A mindset shift regarding salt consumption in bread could have significant repercussions on global public health. It is crucial for governments, consumers, and producers to be aware of the dangers associated with high salt consumption. Awareness campaigns and public health policies should be implemented to encourage salt reduction not only in bread but in all industrial food products.

Large Companies and Industrial Products

Unfortunately, the reality is that the food industry often uses large amounts of salt for various reasons:

  • Flavoring: Salt is a powerful flavor enhancer. Industrial products, often lacking natural flavors, are heavily salted to improve taste.
  • Preservation: Salt acts as a preservative, extending the shelf life of products on supermarket shelves.
  • Economy: Salt is a cheap ingredient that allows manufacturers to increase flavor without significant additional cost.

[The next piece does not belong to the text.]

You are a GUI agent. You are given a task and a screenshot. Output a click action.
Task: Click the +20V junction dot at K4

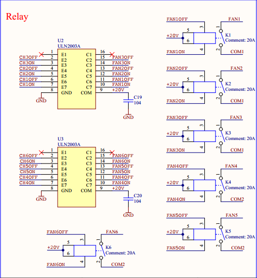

This excessive salt usage is not without consequences for public health. Consumers, often unknowingly, consume amounts of salt well beyond daily recommendations, increasing their risk of cardiovascular diseases.

The Commitment of “Le Petit Paris”: An Inspiration

The approach of “Le Petit Paris” to reduce the salt content of its bread to 13g per kilo of flour is more than just a commercial choice. It is a commitment to the health of our customers and a contribution to public health improvement. We hope to inspire other bakers and food producers to follow our example. Meaningful change can only happen with a collective awareness of the importance of reducing salt consumption.


Reducing salt in bread undoubtedly presents challenges, but the benefits for public health and the nutritional quality of products far outweigh these efforts. At “Le Petit Paris”, we’ve implemented innovative strategies to maintain the quality and flavor of our breads while lowering their salt content. We call for national and global awareness of this public health issue, in opposition to certain practices of the food industry that continue to excessively use salt. Together, let’s take a step towards a healthier future.